What to do:
In the retirement planning tips below, where is the ideal place to keep a few months' worth of living expenses?

━━━━━ Document excerpt ━━━━━

3. Think of retirement timing
In some cases, working after reaching your official retirement age is beneficial for you. Depending on your pension plan and the country you live in, your pension may gradually increase each month that you work over the state-defined retirement term. However, if you receive social security benefits and keep working, they may get reduced, depending on your income. Analyse your specific situation with the help of a financial advisor to decide when it will be best to finish your employment duties.
4. Start saving
Even with the most generous pension plan, you will need to have some extra savings. To begin with, emergencies always happen. Unexpected bills for your car or house repairs may undermine your thin retirement budget. Moreover, there may be delays in the start date of pensions or Social Security payments. The ideal scenario is to have a few months worth of living expenses stored in a checking or savings account with flexible withdrawal terms. To have this lump sum, you need to start saving early.
If you don’t want to have your spare money sitting idly in a checking account, you may keep them invested in a tax-advantaged retirement account. Keep in mind that various sources of retirement income are taxable as well as regular income. Others are either partially taxable or tax-free. Clarify the tax liabilities before opening any type of bank accounts to avoid an unpleasant surprise. If chosen wisely, retirement investment options can become a source of consistent income and make your retirement years very pleasant. Your investment portfolio must be properly diversified to sustain for a few decades at least. Remember that you’ll need to regularly withdraw some amount of earned money, so allocate your funds accordingly.

━━━━━ Material shown ━━━━━

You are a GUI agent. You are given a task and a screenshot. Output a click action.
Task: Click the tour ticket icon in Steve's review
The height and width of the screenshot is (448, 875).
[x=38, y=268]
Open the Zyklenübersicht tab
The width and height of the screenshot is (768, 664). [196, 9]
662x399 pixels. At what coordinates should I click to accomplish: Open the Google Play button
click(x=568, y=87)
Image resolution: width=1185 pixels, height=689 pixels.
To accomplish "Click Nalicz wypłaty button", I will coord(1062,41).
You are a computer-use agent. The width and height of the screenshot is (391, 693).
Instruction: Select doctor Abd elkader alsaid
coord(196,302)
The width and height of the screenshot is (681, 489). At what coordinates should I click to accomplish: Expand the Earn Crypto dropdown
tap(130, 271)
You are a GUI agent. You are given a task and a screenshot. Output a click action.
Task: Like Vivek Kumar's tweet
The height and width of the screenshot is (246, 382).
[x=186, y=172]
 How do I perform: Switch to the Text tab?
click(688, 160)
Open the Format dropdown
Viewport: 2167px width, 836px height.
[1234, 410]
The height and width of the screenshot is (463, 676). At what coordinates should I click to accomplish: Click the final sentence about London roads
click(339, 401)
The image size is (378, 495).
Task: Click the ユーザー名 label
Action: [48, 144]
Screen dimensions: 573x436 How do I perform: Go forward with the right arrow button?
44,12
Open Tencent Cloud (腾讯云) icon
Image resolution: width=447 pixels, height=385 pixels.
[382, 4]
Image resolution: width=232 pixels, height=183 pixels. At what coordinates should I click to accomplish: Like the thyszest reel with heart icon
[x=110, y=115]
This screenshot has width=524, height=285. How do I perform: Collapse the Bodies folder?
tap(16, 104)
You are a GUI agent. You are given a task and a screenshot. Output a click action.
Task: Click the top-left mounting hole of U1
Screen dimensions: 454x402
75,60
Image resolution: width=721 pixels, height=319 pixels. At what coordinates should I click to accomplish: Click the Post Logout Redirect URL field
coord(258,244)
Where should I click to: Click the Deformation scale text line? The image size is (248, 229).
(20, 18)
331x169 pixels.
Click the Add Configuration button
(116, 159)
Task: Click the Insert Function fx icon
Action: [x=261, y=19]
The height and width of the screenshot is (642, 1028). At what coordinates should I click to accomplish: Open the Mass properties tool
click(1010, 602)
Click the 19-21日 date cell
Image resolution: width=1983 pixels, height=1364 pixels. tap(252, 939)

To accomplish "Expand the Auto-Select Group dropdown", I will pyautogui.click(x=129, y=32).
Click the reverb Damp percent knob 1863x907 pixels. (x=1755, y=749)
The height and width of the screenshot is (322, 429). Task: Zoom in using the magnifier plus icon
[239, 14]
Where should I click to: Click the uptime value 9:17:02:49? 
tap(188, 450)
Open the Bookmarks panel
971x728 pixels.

━━━━━

Written response:
In a checking or savings account with flexible withdrawal terms.